How many of them? Hope there are many.


----------



## zgrav (Jan 31, 2021)

piapium said:


> How many of them? Hope there are many.


when stock comes in it sometimes sells out in a matter of a day or two.  figure out in advance what boards you want to order and how many, and try to place your order when you see some of the boards in stock.  if everything you want is not is stock, you may want to go ahead and order the things that are in stock.  otherwise those might be sold out before the other things you are waiting on show up in stock.


----------



## music6000 (Jan 31, 2021)

piapium said:


> Totally not cool though!
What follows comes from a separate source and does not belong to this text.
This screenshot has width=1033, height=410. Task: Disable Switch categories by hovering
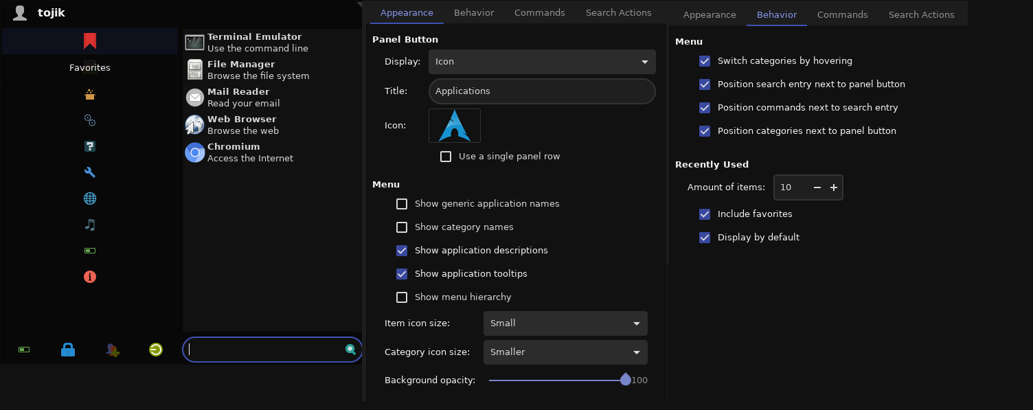click(705, 61)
I need’em soo bad. 😬


Sounds like you may have Paragonitis !!!!


----------



## piapium (Jan 31, 2021)

music6000 said:


> Sounds like you may have Paragonitis !!!!
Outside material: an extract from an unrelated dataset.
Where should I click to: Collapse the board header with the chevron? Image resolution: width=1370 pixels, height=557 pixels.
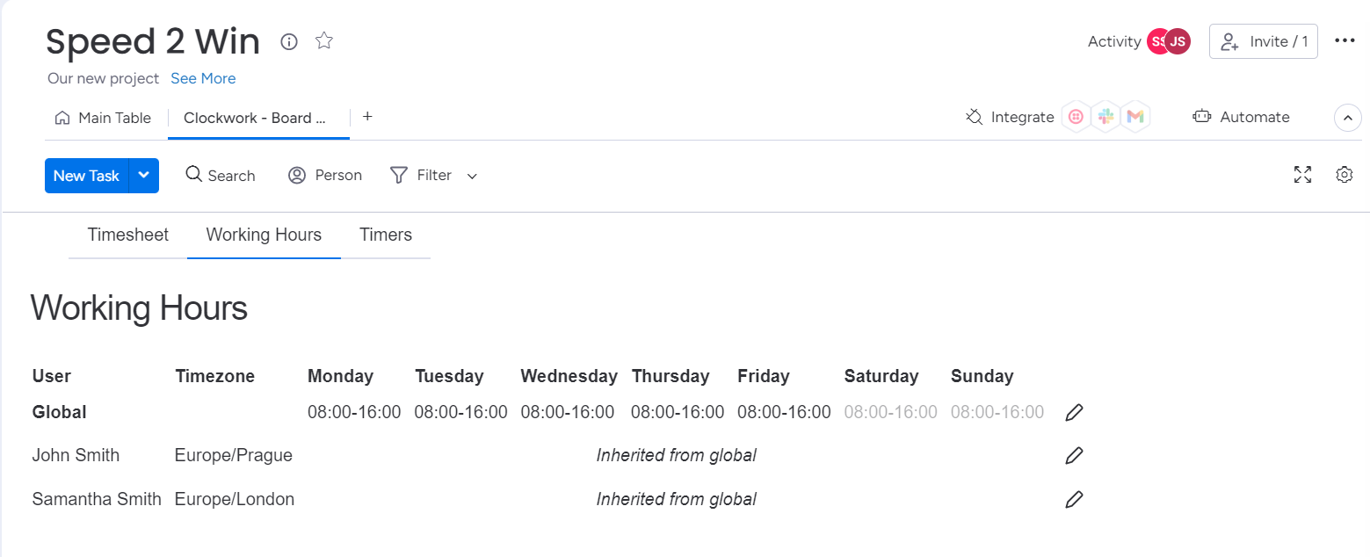click(1347, 118)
😬😬😬 I need’em man I just need’em.


----------



## piapium (Feb 1, 2021)

Still no paragon, think I’m gonna die.


----------



## zgrav (Feb 1, 2021)

You could have ordered and built a *paragon mini* while you are waiting.   You could even call it the Mini-Pee.  : ^ )


----------



## piapium (Feb 1, 2021)

I like 1590bb a lot. I can build mini in a 1590bb but that doesn’t work for me.


----------



## Robert (Feb 1, 2021)

I have a shipment arriving today, but unfortunately the Paragon isn't in that one.... Looks like it's going to be tomorrow.


----------



## piapium (Feb 1, 2021)

Robert said:


> I have a shipment arriving today, but unfortunately the Paragon isn't in that one.... Looks like it's going to be tomorrow.


That’s still favorable


----------



## piapium (Feb 2, 2021)

Another day without paragon  it’s so hard to endure.


----------



## Robert (Feb 2, 2021)

It's only noon here.    They're out for delivery as we speak.


----------



## piapium (Feb 2, 2021)

That’s great news! 🥳🤩


----------



## Kroars (Apr 13, 2022)

piapium said:


> That’s great news! 🥳🤩


Please tell me the man got his Paragon??!!


----------



## piapium (Apr 13, 2022)

Kroars said:


> Please tell me the man got his Paragon??!!


And not just one. Many 😂😂


----------



## carlinb17 (Apr 13, 2022)

Wait is this a @fig contest?

14


----------



## Big Monk (Apr 13, 2022)

carlinb17 said:


> Wait is this a @fig contest?
> 
> 14



I’m not taking any chances. 

33


----------



## Coda (Apr 13, 2022)

47


----------



## Dan0h (Apr 13, 2022)

12…


----------



## fig (Apr 13, 2022)

Ann Margret


----------



## bhcarpenter (Apr 13, 2022)

42 obviously


----------



## cwsquared (Apr 14, 2022)

fig said:


> Ann Margret


Sophia Loren   (...since some of y'all are grumpy old men.  Me, I'm just grumpy)


----------



## grabo99 (Apr 14, 2022)




----------



## szukalski (Apr 14, 2022)

21


----------



## Feral Feline (Apr 14, 2022)

11

Aleffen ... SCOTLAND!! 🏴󠁧󠁢󠁳󠁣󠁴󠁿

FRREEDOMMMM!


----------



## cdwillis (Apr 14, 2022)




----------



## Kroars (Apr 14, 2022)

piapium said:


> And not just one. Many 😂😂


Right on.  I’m finally about to build a couple, and was doing my traditional forum read through when I came across your post.  Glad you got one!


----------